More on KAUST

The groundbreaking of KAUST was the biggest news in Saudi Arabia during the past two weeks. King Abdullah officially broke ground for the promising project in a huge event attended by thousands of dignitaries. I wasn’t invited, but fellow blogger John Burgess was there and he wrote about it here.

Since I have been offline for the past few days I have not closely followed what has been said about it, but I have written previously about KAUST, way before anyone in the local media had the slightest idea what the acronym KAUST stands for. I have a few more things to say, though, so here it goes.

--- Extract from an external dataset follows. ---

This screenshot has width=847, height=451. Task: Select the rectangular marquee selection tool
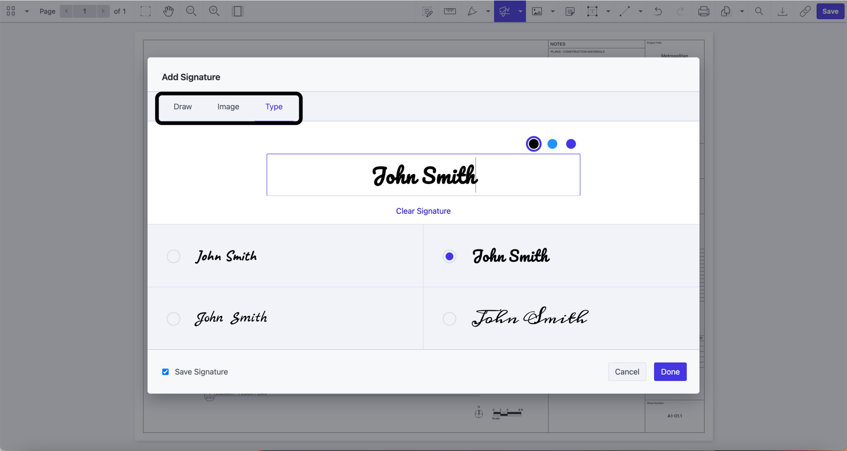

kaust_logoThere is no doubt that if KAUST delivered all of its promises, it will be the most important achievement that King Abdullah will be remembered by, and many people here feel that the king is very determined to make it happen. But not all people are excited, as some are afraid that a huge project like KAUST could be plagued by the three common symptoms of higher education institutions in the country: corruption, bureaucracy and mismanagement. Now I don’t want to be skeptical, but I think a certain amount of skepticism is required to keep people’s feet on the ground in order to turn big dreams like this one into reality.

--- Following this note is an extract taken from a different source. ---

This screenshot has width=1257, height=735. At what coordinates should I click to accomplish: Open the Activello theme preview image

Nevertheless, most of the initial indications are good. For example, KAUST will be independent from MOHE. Actually I was surprised that MOHE was not involved in the project at all, but it was a good kind of surprise as MOHE never really impressed me. It was Saudi Aramco who engineered this project from scratch. Despite what many people, including some Aramco employees, say about how Aramco changed to the worse after the Americans left, it remains one of the few government bodies that I trust and expect to preform excellently.

Now I have speculated before that megaprojects such as KAUST and the new economic cities might change the culture of the country. However, it seems that such change may not be a result but rather a condition for these projects to success.

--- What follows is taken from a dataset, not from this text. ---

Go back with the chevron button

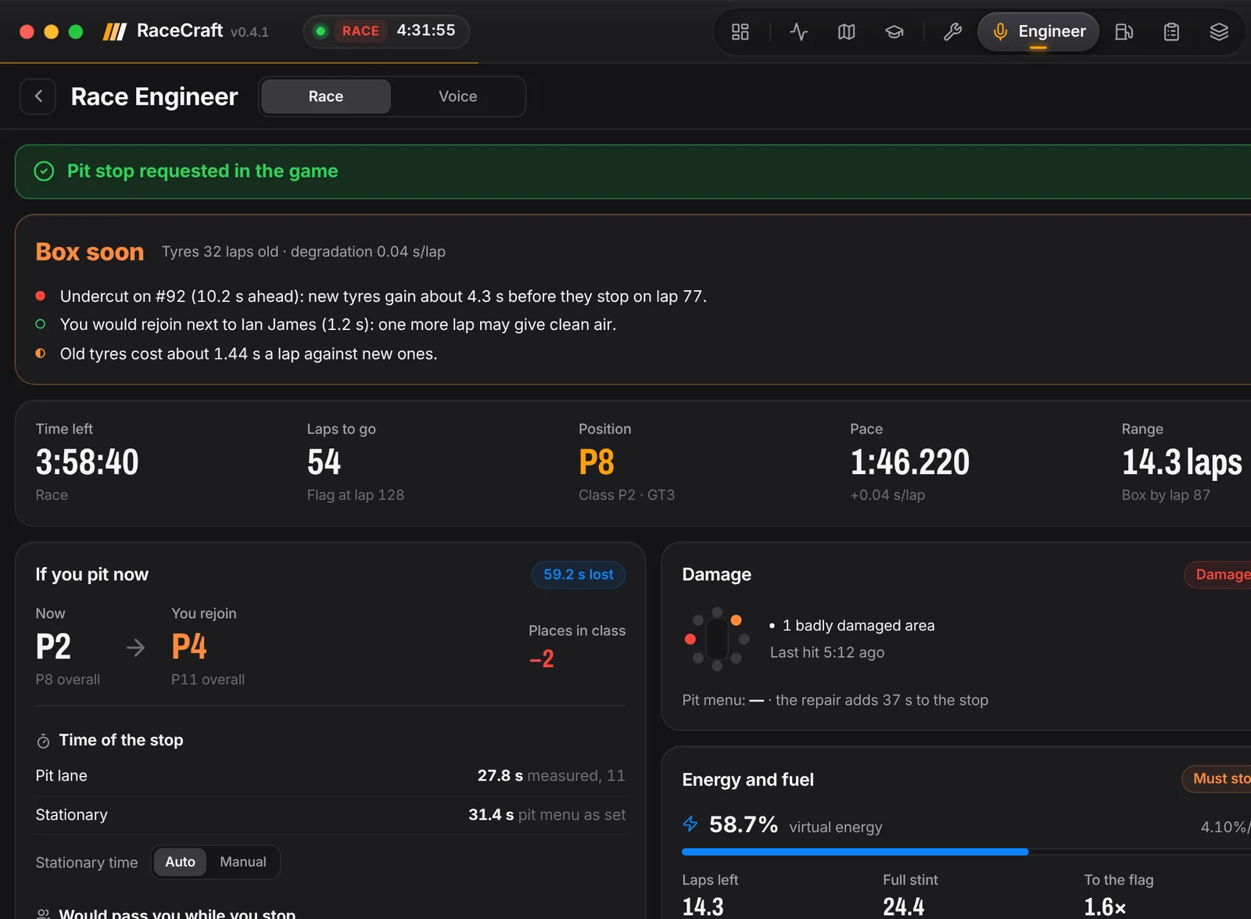38,96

For instance, Saudi Arabia used to be a very closed society with a what can be viewed as hostility towards foreign ideas. On the day after groundbreaking, KAUST hosted a special academic symposium discussing the role of the research university in the 21st century, and the keynote speaker was Dr. Charles Vest, President of the National Academy of Engineering and President Emeritus of MIT, who said: “science can flourish only in an open environment.”

It is the hope that KAUST would produce a positive effect on the economy, education and culture of the Saudi society, but hope is not enough. This a huge undertaking to our country and there is a lot of hard work to be done here by everyone. Let’s not blow it.